Abbiamo contattato il Consorzio di Bonifica di Trebisacce per sapere se fossero in programma interventi di bonifica. I tecnici dell’ente consortile hanno risposto che quel corso d’acqua non è di loro competenza. Potrebbero intervenire per attività di bonifica? «Sì - ci risponde un funzionario del Consorzio dei Bacini dello Jonio – solo se venissimo incaricati dagli enti preposti». E chi sono gli enti preposti? «Quel torrente, come tanti altri che scorrono sul territorio sono di competenza demaniale» ci dice il tecnico del Consorzio di bonifica. Quindi dello Stato, pertanto ne ha l’egida la Regione Calabria. Qui però sono anni che non si vede un operaio di Calabria Verde, tantomeno della Protezione civile. Insomma, è terra di nessuno. Non sappiamo se il Comune di Corigliano-Rossano abbia sollecitato qualche intervento. Del resto, a rischio c’è la vita dei cittadini ed il loro lavoro.

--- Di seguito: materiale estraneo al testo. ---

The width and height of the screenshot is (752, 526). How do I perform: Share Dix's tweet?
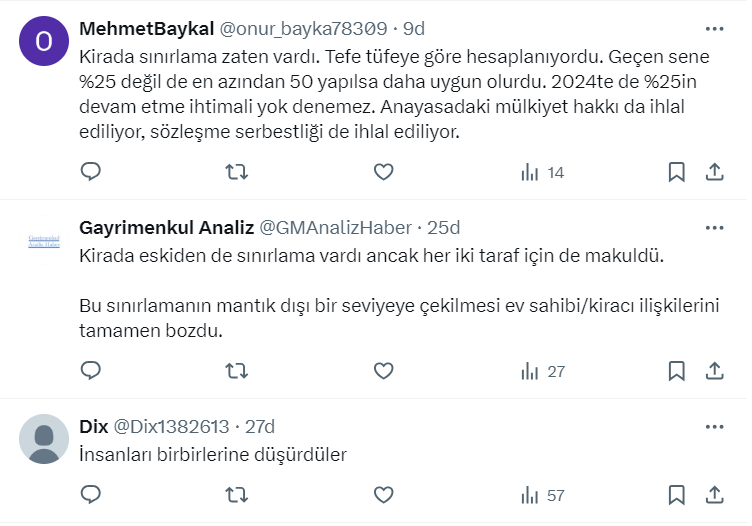click(x=715, y=495)
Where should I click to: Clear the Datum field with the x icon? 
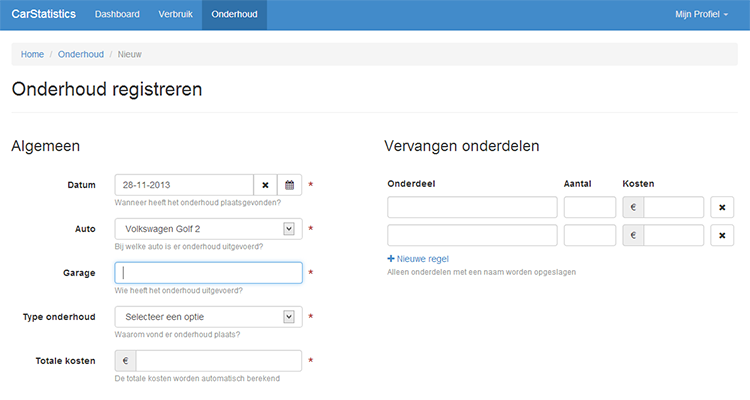[x=265, y=185]
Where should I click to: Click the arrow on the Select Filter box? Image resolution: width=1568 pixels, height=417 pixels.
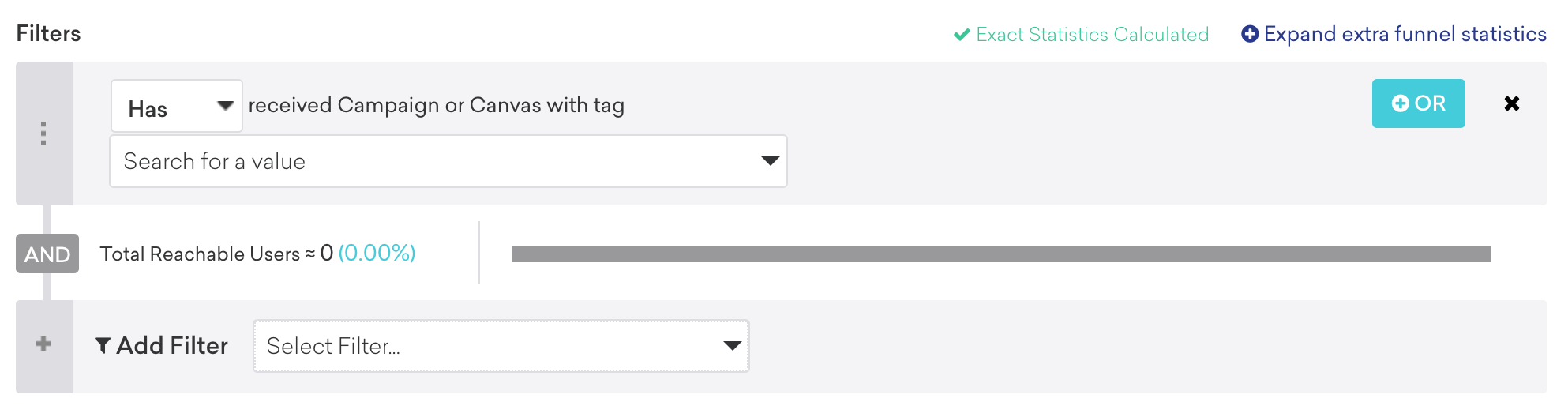(733, 346)
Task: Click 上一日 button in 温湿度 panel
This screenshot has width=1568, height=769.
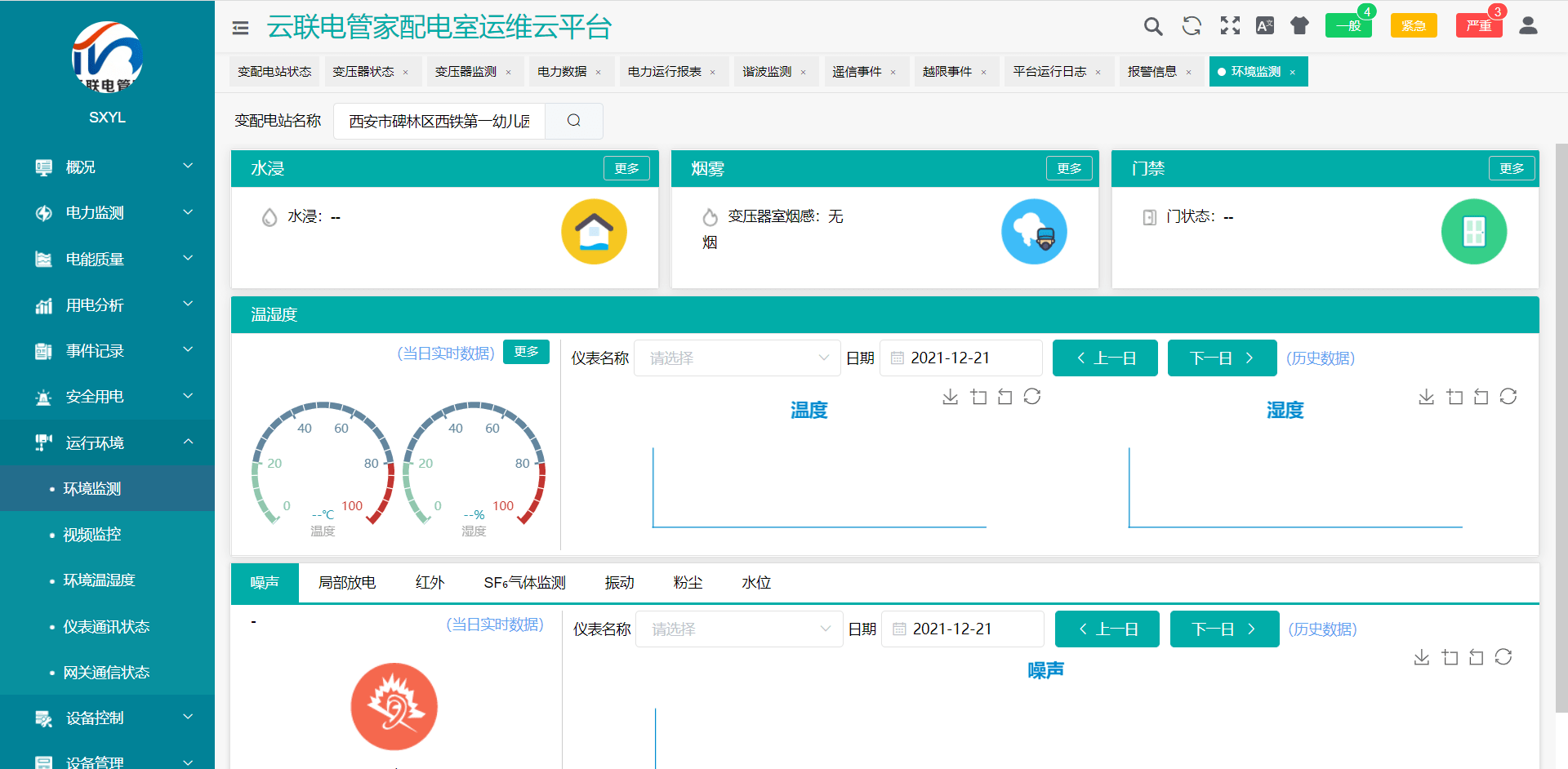Action: coord(1105,358)
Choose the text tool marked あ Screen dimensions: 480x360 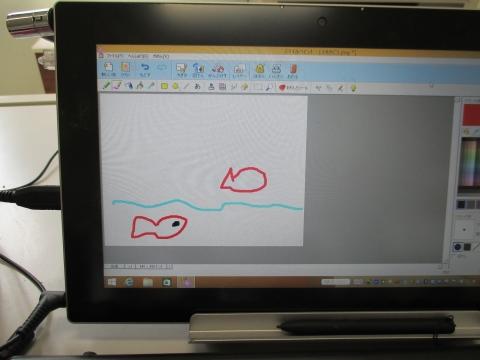pos(197,87)
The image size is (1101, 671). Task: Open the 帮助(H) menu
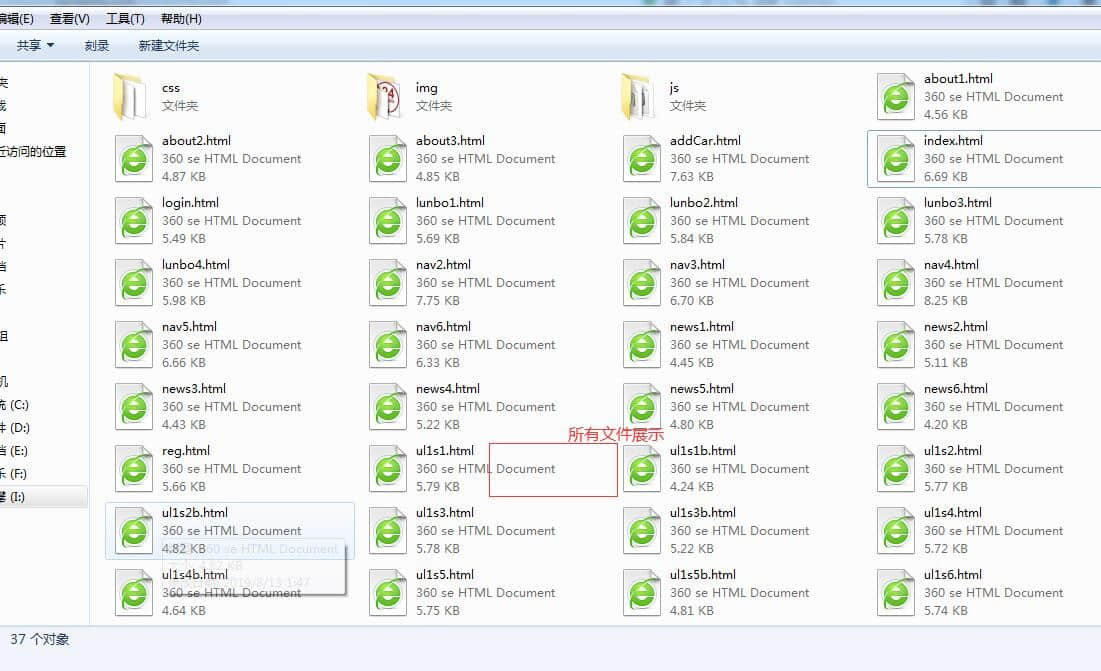(x=181, y=19)
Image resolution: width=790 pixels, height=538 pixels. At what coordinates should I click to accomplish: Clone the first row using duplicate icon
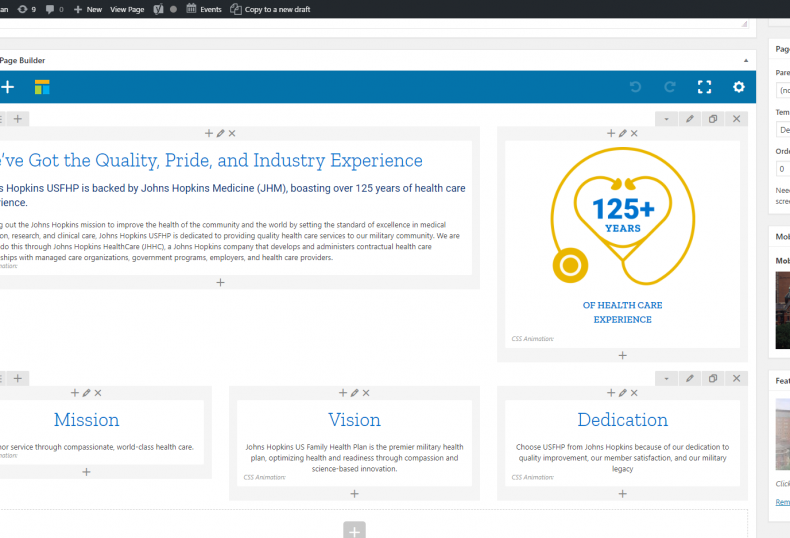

Il Grammisato, così come anche il Coriglianeto (il letto del fiume non esiste più e l’alveo è arrivato ormai a coprire gli argini), il Malfrancato (qui addirittura dentro hanno realizzato degli agrumeti), o ancora i torrenti Acqua del Fico, Fellino e Momena (ne abbiamo parlato qui), sono bombe da dissesto idrogeologico pronte ad esplodere da un momento all’altro. In pomeriggi come questo odierno, con i cieli plumbei, l’eco dei tuoni in lontananza e l’odore della pioggia nell’animo delle persone sale un sentimento di terrore e paura. Perché tutto potrebbe precipitare da un momento all’altro.

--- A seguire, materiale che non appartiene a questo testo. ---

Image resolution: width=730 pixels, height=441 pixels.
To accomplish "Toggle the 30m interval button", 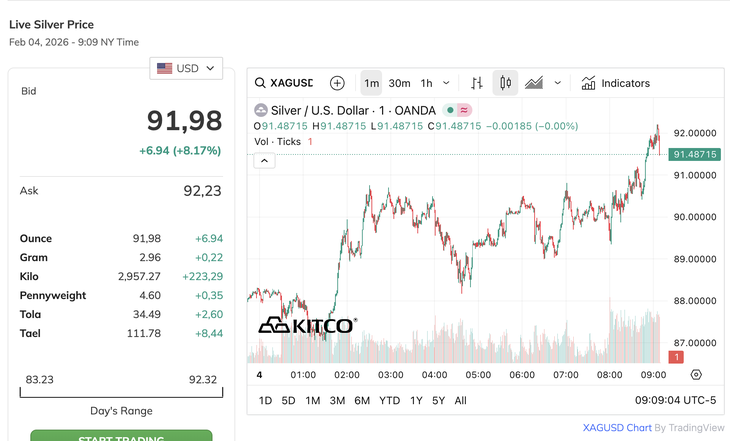I will (399, 83).
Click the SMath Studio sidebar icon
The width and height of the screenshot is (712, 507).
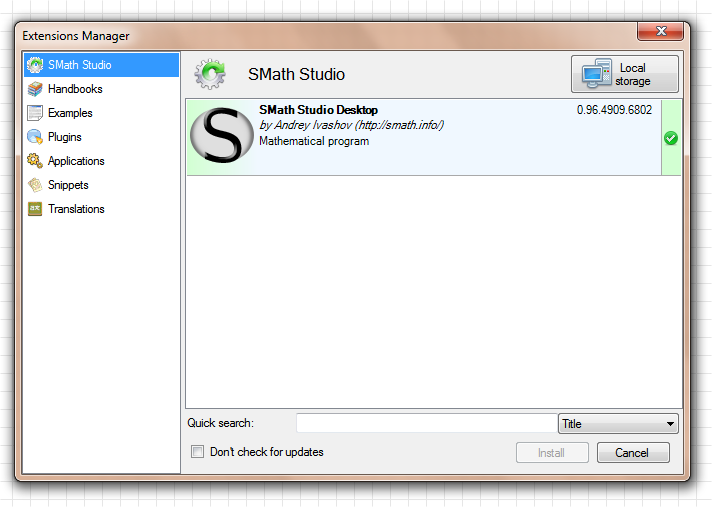click(x=35, y=65)
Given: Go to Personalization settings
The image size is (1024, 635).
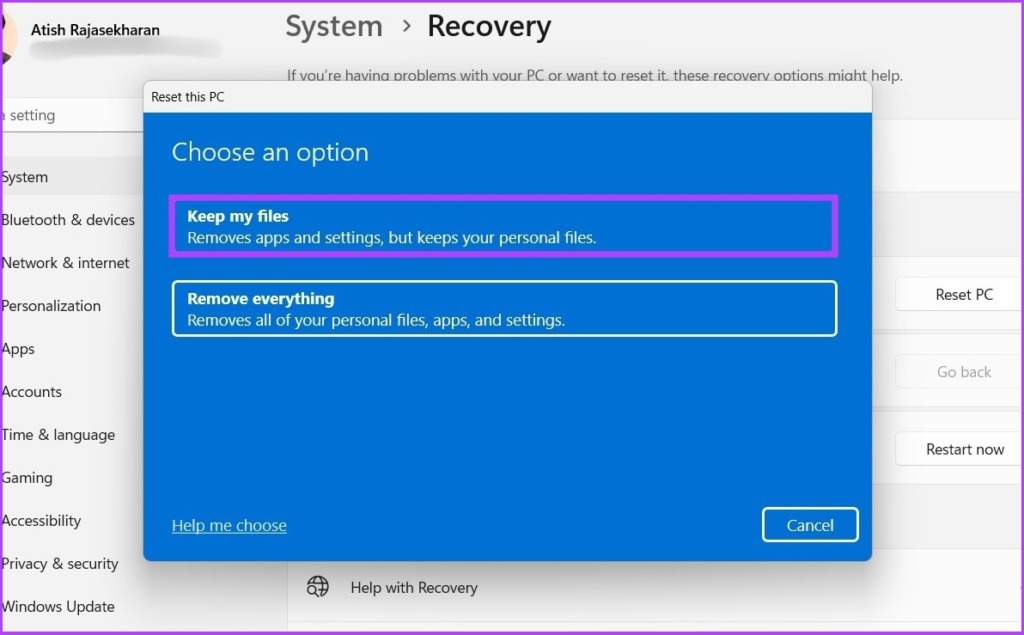Looking at the screenshot, I should tap(51, 306).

Ma, inerzia della Regione (e anche del Comune) a parte, c’è un problema concreto ed un ostacolo imponente che rende difficilissimo l’intervento sui fiumi. È la normativa vigente, anzi le normative nazionali (la legge 490/99 o ancora la più famosa legge Galasso sulla tutela dei beni paesaggistici) e le normative regionali. Un dedalo di articoli, comma e lettere che non rende impossibile intervenire sulla pulizia e sullo svuotamento dei corsi d’acqua dai detriti ma sicuramente trasforma questi interventi in azioni difficilissime e a costi salatissimi. Si calcola, ad esempio, che nei soli torrenti che solcano il comune di Corigliano-Rossano, quelli principali, ci siano 2,5 milioni di metricubi di materiale inerte in surplus rispetto a quelli che i bacini ne contengono naturalmente. Per estrarre questo materiale servirebbero una marea di autorizzazioni ma anche un quantitativo ingente di denaro per svuotare i corsi d’acqua, abbancare il materiale in altro sito e infine caratterizzarlo. Insomma, un’impresa gigantesca.
Nel frattempo, però, il territorio rimane nella morsa di un dissesto idrogeologico che proprio non si riesce a risanare e la gente aggrappata al terrore di una memoria che è pronta a ripetersi, con maggiore violenza.